Instructions to follow: The copy must run from the first line of the entries below through the line containing "The image size is (246, 145).", restated word for word, with pictures left out.

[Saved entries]
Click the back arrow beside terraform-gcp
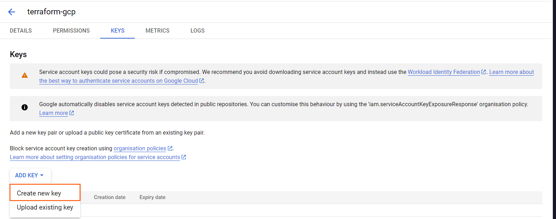 tap(12, 12)
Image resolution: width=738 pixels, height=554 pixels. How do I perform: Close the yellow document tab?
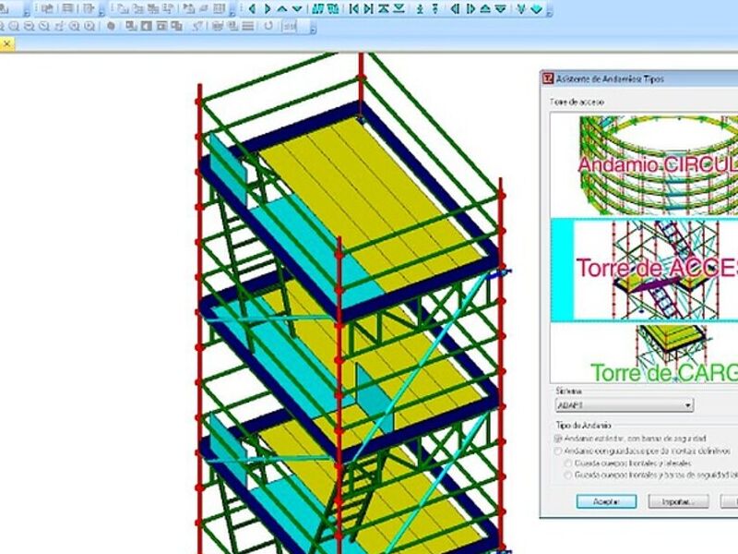tap(6, 42)
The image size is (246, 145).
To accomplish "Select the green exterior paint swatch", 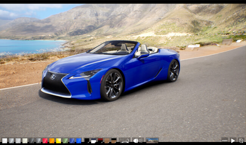I will click(65, 140).
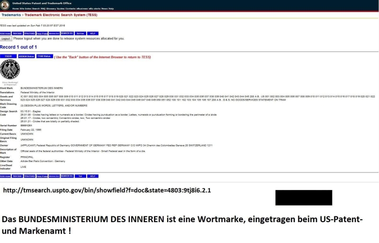Click top SEARCH OG button

tap(67, 34)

Result of the exercise:
Click the back arrow beside terraform-gcp
 tap(12, 12)
Image resolution: width=738 pixels, height=554 pixels. How do I perform: Close the yellow document tab?
tap(6, 42)
The image size is (246, 145).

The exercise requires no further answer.